Well, I think it all depends on what you are practicing. If you are working on scales and arpeggios then I say, do it all the same day until perfect. Do that for 3 hours straight or a bit less, whatever it takes so you know your fingers and where they belong in certain keys.
If you are working on practice Haydn or Bach excercises, learn the entire song the same day at a very, very slow tempo with perfect fingering as they are entirely sixteenth and eighth notes mostly. Learn the whole song that same day if just one or two pages but make sure you play every note correctly with an even, slow tempo. Wait a day, then play again and you would be surprised how you can play much faster after sleeping it through and it just stays in your brain. Don't speed up the parts you can until you learn the whole song at the same rate, then work on speeding up parts.

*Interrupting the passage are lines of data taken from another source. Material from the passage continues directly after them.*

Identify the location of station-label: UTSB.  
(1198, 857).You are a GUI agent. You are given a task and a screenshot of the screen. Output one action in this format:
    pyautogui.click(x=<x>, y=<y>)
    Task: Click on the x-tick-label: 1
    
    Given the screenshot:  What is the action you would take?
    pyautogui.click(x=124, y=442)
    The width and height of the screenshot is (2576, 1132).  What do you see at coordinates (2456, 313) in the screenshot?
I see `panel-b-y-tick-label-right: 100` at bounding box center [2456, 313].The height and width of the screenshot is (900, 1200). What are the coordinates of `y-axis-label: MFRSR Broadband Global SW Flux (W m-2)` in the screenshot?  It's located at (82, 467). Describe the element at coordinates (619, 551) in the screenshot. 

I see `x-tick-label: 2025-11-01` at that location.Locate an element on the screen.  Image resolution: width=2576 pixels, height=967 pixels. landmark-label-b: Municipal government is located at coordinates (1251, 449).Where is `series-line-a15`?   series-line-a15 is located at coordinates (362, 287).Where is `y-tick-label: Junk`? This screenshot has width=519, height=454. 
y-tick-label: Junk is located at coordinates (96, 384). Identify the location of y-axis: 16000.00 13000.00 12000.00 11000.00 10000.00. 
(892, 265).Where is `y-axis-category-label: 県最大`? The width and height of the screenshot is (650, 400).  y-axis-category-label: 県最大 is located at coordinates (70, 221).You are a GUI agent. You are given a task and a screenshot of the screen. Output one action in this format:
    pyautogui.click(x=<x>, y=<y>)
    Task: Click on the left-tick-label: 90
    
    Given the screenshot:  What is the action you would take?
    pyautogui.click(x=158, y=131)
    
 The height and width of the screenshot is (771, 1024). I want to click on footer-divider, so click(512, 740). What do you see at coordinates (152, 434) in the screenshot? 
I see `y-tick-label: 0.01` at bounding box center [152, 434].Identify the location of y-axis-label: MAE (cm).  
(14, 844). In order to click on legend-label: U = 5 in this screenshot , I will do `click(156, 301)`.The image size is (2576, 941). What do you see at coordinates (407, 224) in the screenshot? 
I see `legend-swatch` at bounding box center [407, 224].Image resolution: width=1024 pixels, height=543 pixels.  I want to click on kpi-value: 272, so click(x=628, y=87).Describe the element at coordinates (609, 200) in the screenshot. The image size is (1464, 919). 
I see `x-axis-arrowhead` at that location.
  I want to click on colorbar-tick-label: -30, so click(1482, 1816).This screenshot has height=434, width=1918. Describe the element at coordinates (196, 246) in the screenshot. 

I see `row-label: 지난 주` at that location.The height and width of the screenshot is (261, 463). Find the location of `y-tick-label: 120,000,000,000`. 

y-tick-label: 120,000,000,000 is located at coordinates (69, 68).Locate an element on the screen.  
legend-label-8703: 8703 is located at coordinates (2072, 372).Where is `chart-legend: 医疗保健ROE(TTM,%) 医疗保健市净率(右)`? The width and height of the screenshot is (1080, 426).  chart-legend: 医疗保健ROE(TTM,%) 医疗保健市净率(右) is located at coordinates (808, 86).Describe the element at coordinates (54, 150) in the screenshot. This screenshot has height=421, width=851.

I hope this helps as I find when I practice, I'll play the parts I can up to speed and with so much emotion, then the parts I can't play yet sound horrible.
Distract yourself from the opening themes and jump to the next change of motion and theme in that song, practice that instead of the beginning since what you'll end up doing is learning the beginning so well that you will naturally get less practice on the middle or end of the song. I'm guilty of that so much here, now I jump around and since I know how most songs start, I go right to part 2, 3 and so on and begin learning the song from there, then learn the beginning. Try it, works for me to keep the whole structure and emphasis the same when played for a recital.